Required task 1 → From the grouped data fitting documentation below, repeat the passage between "Grouped Data Fitting" and "on a 2D grid)", inclusive.

Grouped Data Fitting

Overview

nbragg supports analysis of grouped/gridded data, enabling you to:

Fit spatially-resolved measurements (e.g., imaging data on a 2D grid)
Analyze sequential measurements (e.g., scans along a line)
Process multiple samples or regions of interest simultaneously
Visualize parameter variations across your dataset

All grouped fitting operations support parallel processing and provide intuitive visualization tools.

Supported Data Structures

Three types of grouped data are supported:

2D Grids

Regular spatial grids (e.g., detector pixels, scan positions)

Indexed by (row, col) tuples
Visualized as 2D heatmaps/colormeshes
Example: result.plot_parameter_map("thickness") shows a spatial map

1D Arrays

Linear sequences of measurements

Indexed by integers (0, 1, 2, …)
Visualized as line plots
Example: parameter evolution along a scan direction

Named Groups

Arbitrary collections with custom identifiers

Indexed by descriptive strings (“sample_A”, “roi_center”, etc.)
Visualized as bar charts
Example: comparing different sample conditions

Loading Grouped Data

Basic Usage

Load data using glob patterns:

import nbragg

data = nbragg.Data.from_grouped(
    signal="path/to/signal_*.csv",
    openbeam="path/to/openbeam_*.csv",
    L=10,  # sample-detector distance in meters
    tstep=10e-6  # time step in seconds
)

The indices are automatically extracted from filenames. For 2D data, use naming like: - signal_x0_y0.csv, signal_x0_y1.csv, … - signal_row0_col0.csv, signal_row0_col1.csv, …

For 1D data: - signal_0.csv, signal_1.csv, … - signal_pixel_0.csv, signal_pixel_1.csv, …

Alternative Loading Methods

From folders (loads all CSV files):

data = nbragg.Data.from_grouped(
    signal="path/to/signal_folder/",
    openbeam="path/to/openbeam_folder/",
    L=10, tstep=10e-6
)

From file lists:

signal_files = ["sig1.csv", "sig2.csv", "sig3.csv"]
openbeam_files = ["ob1.csv", "ob2.csv", "ob3.csv"]

data = nbragg.Data.from_grouped(
    signal=signal_files,
    openbeam=openbeam_files,
    L=10, tstep=10e-6
)

Data Attributes

Grouped data objects have these attributes:

data.is_grouped       # True for grouped data
data.indices          # List of string indices: ["(0,0)", "(0,1)", ...]
data.group_shape      # Shape tuple: (3, 3) for 3x3 grid, (5,) for 5-element array
data.groups           # Dict mapping indices to dataframes

Fitting Grouped Data

Basic Fitting

Fitting works identically to single datasets, but processes all groups:

from nbragg import TransmissionModel, CrossSection, materials

# Define model
xs = CrossSection(iron=materials["Fe_sg229_Iron-alpha"])
model = TransmissionModel(xs, vary_basic=True)

# Fit all groups (automatically parallelized)
result = model.fit(
    data,
    n_jobs=4,  # Number of parallel workers
    progress_bar=True,  # Show progress
    wlmin=1.5,
    wlmax=5.0
)

Parallel Processing

Grouped fitting uses true multiprocessing to achieve significant speedup on multi-core systems.

Information provided →
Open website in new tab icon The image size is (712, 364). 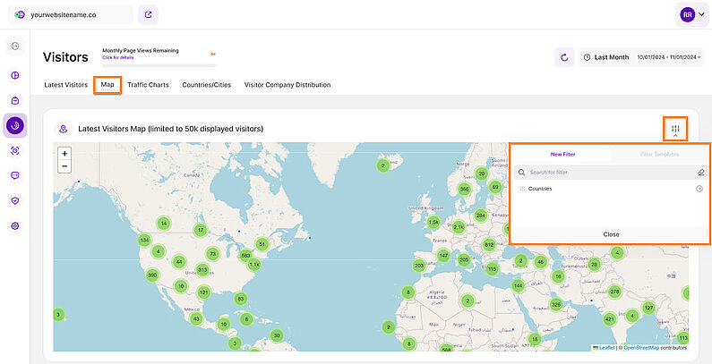[147, 14]

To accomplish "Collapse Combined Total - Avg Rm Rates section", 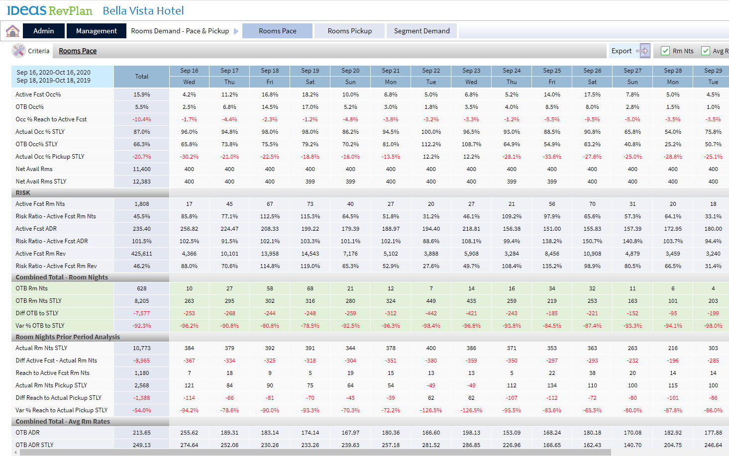I will [63, 421].
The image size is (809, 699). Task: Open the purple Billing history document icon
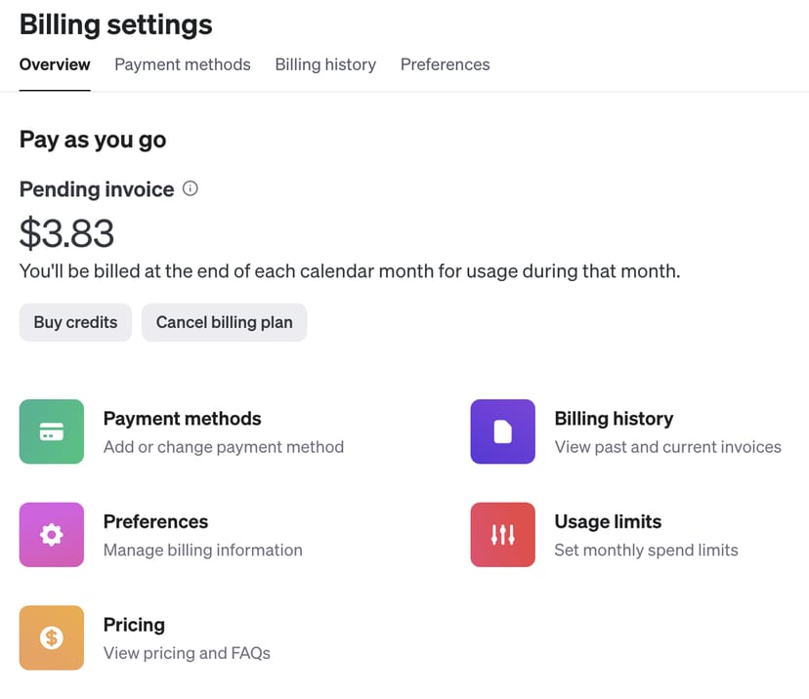click(x=502, y=432)
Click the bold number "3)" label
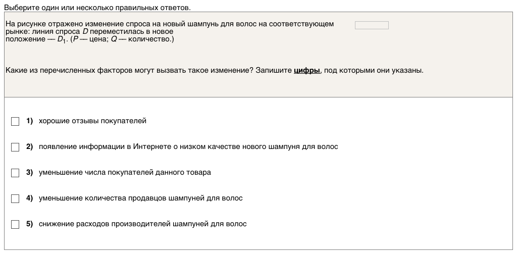The height and width of the screenshot is (254, 517). (x=29, y=173)
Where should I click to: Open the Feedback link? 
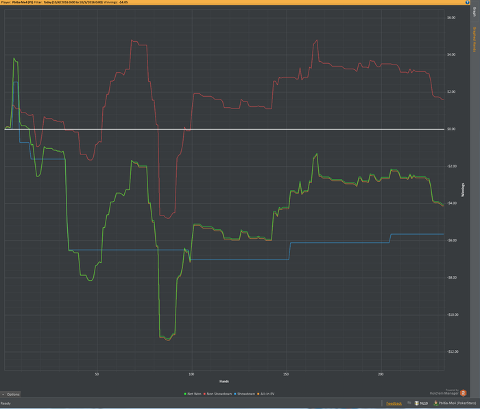click(x=394, y=404)
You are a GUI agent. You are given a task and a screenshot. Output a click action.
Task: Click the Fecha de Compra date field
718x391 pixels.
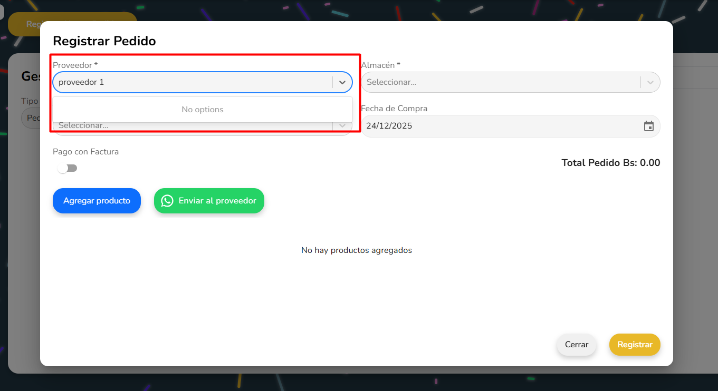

Required task 2 → Reproduce the lines of the listing above from the line holding "Click the bold" through the end of the listing, inclusive, leaving out the pictures.

Task answer 1 →
Grouped Data Fitting

Overview

nbragg supports analysis of grouped/gridded data, enabling you to:

Fit spatially-resolved measurements (e.g., imaging data on a 2D grid)

Task answer 2 →
Click the bold number "3)" label
The height and width of the screenshot is (254, 517). (x=29, y=173)
Where should I click to: Open the Feedback link? 
click(x=394, y=404)
You are a GUI agent. You are given a task and a screenshot. Output a click action.
Task: Click the Fecha de Compra date field
718x391 pixels.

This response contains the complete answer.